● Source passage
The coronavirus (COVID-19) pandemic has caused unprecedented operational and economic disruption that reaches every corner of a healthcare organization, even the tax function. Tax leaders in both taxable and tax-exempt healthcare organizations need to be mindful of the tax consequences that can flow from these business changes.
This report highlights some of the tax issues and opportunities to keep in mind as healthcare organizations respond to this disruption. This report primarily addresses federal tax laws; similar or additional considerations may apply under state, local and foreign tax laws.
Healthcare organizations are not immune to the financial pain brought on by the COVID-19 pandemic. Revenue has dropped due to wide-spread cancellations of procedures and diagnostics; inpatient caseload has shifted to higher-cost, lower-margin care; and social distancing has shuttered medical practices. The recently enacted “Coronavirus Aid, Relief, and Economic Security Act” (CARES Act) (Pub. L. No. 116-137, enacted March 27, 2020) provides some relief for the healthcare industry and for other businesses experiencing cash flow and liquidity challenges.
Under the CARES Act, eligible employers and self-employed individuals may defer the deposit of certain payroll taxes1 otherwise required from March 27, 2020 (the date of enactment) through December 31, 2020. The deferred amounts are due 50% on December 31, 2021, and 50% on December 31, 2022.
1 As the payroll tax is not paid within 8.5 months of year-end, it does not appear to be eligible for a deduction under the recurring item exception. See Rev. Rul. 2007-12. Additional IRS guidance is anticipated.
The CARES Act provides a refundable payroll tax credit for 50% of “qualified wages” paid by certain employers to employees. The credit is available to eligible employers carrying on a trade or business in calendar year 2020 whose:
The deferred deposit of payroll taxes and the employee retention credit are available to both taxable and tax-exempt employers that otherwise meet the eligibility requirements.
For more information about these provisions and other employer-related benefits that may be available, read KPMG report: Employer-related liquidity – tax credits, deferrals, and efficiencies (COVID-19) [PDF 948 KB].
The 2017 U.S. tax law commonly referred to as the “Tax Cuts and Jobs Act” (TCJA) (Pub. L. No. 115-97), imposed limitations on a number of business tax benefits in connection with the reduction in tax rates. The CARES Act makes temporary changes to some of these limitations, providing opportunities for reduced cash tax expense and tax refunds. For example, the TCJA eliminated the carryback of net operating losses (NOLs), but the CARES Act grants a five-year carryback period for NOLs arising in tax years beginning after December 31, 2017, and before January 1, 2021 (i.e., calendar years 2018, 2019, and 2020). Other TCJA limitations on the use of NOLs, the deduction of business interest expense, and the usage of alternative minimum tax (AMT) credits have also been temporarily relaxed by the CARES Act.
The CARES Act includes nontax avenues to addressing the immediate cash flow concerns of healthcare organizations, including for example a temporary suspension of Medicare sequestration and expansion of the Medicare accelerated payment program.
For an overview of these provisions, read KPMG’s report: Coronavirus Aid, Relief, and Economic Security Act: Economic relief and stimulus bill [PDF 106 KB].
Healthcare organizations receiving grants, forgiveness of debt, or other forms of financial assistance should be careful to consider the tax treatment of such amounts (keeping in mind that following the enactment of the TCJA in 2017, grants are no longer excludable from taxable income as nonshareholder contributions to capital under section 118).

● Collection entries

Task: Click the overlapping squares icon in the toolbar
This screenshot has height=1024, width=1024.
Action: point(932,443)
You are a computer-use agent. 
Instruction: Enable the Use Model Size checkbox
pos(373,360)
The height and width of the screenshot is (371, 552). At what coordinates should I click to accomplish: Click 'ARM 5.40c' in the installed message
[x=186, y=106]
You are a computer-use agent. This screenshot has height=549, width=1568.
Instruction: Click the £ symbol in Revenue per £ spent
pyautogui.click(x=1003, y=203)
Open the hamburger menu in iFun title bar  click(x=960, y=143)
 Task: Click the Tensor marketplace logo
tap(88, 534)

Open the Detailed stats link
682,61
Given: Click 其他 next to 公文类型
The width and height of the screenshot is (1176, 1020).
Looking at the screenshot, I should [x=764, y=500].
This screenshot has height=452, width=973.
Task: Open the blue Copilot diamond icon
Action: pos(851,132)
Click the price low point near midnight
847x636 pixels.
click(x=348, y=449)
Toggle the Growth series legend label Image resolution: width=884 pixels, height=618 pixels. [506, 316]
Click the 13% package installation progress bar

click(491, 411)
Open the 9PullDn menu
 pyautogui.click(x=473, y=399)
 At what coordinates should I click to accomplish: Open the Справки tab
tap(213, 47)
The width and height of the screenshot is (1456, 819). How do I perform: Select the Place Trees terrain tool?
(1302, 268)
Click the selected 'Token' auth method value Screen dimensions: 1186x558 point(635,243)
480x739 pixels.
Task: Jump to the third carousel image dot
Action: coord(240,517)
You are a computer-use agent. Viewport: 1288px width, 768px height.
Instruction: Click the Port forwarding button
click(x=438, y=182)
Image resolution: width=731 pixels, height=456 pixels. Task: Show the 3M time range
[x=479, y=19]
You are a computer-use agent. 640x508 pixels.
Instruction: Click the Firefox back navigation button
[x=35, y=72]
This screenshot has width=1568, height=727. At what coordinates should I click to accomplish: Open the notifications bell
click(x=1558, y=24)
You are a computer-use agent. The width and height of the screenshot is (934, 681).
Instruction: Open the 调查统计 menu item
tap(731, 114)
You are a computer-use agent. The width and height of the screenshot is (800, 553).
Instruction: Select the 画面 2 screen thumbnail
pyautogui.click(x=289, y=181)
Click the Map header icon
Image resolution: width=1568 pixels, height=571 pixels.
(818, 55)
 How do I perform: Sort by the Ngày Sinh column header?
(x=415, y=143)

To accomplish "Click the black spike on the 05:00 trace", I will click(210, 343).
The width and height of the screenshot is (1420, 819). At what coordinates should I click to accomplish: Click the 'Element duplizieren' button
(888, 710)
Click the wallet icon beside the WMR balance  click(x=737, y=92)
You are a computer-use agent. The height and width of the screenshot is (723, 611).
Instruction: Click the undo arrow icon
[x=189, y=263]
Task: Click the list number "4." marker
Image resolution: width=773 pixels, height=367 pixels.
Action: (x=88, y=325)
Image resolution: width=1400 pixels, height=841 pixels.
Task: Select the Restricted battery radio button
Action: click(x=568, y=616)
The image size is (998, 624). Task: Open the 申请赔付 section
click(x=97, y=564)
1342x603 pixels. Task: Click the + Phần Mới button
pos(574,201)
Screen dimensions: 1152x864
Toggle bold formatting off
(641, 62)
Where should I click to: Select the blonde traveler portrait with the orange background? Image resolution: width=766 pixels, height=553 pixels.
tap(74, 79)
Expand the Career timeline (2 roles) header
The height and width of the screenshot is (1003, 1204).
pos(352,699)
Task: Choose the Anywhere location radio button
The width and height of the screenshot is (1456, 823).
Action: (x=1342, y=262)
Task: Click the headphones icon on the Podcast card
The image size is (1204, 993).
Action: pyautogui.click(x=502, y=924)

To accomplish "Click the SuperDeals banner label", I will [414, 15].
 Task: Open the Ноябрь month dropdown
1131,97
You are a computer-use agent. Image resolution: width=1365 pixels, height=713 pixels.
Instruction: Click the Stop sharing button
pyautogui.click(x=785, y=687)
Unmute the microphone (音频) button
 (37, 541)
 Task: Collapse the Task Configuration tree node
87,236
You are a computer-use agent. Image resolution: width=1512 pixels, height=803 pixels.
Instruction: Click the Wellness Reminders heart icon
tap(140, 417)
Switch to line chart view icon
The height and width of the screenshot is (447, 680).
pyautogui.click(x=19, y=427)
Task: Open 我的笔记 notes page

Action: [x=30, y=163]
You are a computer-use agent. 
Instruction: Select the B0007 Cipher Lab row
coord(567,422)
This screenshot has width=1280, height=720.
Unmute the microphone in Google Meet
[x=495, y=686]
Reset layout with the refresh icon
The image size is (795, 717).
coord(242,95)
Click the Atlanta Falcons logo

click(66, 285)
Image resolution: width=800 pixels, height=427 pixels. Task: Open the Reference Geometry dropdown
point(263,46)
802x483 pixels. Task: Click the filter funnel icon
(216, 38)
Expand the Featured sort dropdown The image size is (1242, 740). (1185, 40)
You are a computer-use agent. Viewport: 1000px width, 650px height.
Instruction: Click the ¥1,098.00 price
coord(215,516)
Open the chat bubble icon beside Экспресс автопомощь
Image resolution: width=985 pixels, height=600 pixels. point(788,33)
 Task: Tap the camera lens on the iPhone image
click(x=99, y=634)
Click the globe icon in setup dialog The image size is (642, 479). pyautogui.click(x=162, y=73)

● What to do
a) Answer these questions using the report on COVID-19 tax issues in healthcare:
(i) When are payroll tax deposits deferred under the CARES Act due, and in what shares?
(ii) What percentage of "qualified wages" does the refundable payroll tax credit cover?
(iii) How long is the carryback period the CARES Act grants for net operating losses?
b) Quote the report on COVID-19 tax issues in healthcare word for word, beginning at the words "Healthcare organizations are" and stopping after "and liquidity challenges.".
c) Continue the report on COVID-19 tax issues in healthcare, starting after its final sentence.

● Results for each task
a)
(i) 50% is due on December 31, 2021, and 50% on December 31, 2022.
(ii) 50%.
(iii) Five years.

b)
Healthcare organizations are not immune to the financial pain brought on by the COVID-19 pandemic. Revenue has dropped due to wide-spread cancellations of procedures and diagnostics; inpatient caseload has shifted to higher-cost, lower-margin care; and social distancing has shuttered medical practices. The recently enacted “Coronavirus Aid, Relief, and Economic Security Act” (CARES Act) (Pub. L. No. 116-137, enacted March 27, 2020) provides some relief for the healthcare industry and for other businesses experiencing cash flow and liquidity challenges.

c)
Employees in healthcare have been affected by the COVID-19 outbreak in a number of ways. In some cases, employees have been furloughed due to the cancellation of elective procedures and nonurgent care. On the front lines, medical professionals and other health system employees are working longer hours under extraordinary working conditions, with many being affected by quarantine due to exposure or illness.
In times of emergency, employers often take actions to facilitate assistance for employees in need. In some instances, this takes the form of employer-provided benefits and in others the employer facilitates employees helping one another.
For an overview of the options for employers, as well as some of the tax advantages and disadvantages of each, read KPMG report: Employers providing hardship assistance related to coronavirus (COVID-19).
As a general rule, amounts provided by an employer to an employee are considered taxable compensation to the employee and a deductible business expense for the employer. However, when a federal “qualified disaster” has been declared—such as been the case with the COVID-19 outbreak—an employer may make “qualified disaster relief payments” (QDRPs) to employees, and the assistance may be excluded from employee income (while also being deductible to the employer). For example, if healthcare providers provide assistance with housing, meals, laundry, errands or child care to maximize the scheduling availability of their patient care professionals while protecting families and communities from exposure to the virus, reimbursement of such expenses may potentially be excluded from the employee’s income as a QDRP.2 More information about QDRPs can be found in the KPMG report noted above.
An additional benefit allowed by the CARES Act is that employers may provide tax-free student loan repayment benefits to employees in 2020 through an educational assistance program, up to a maximum annual amount.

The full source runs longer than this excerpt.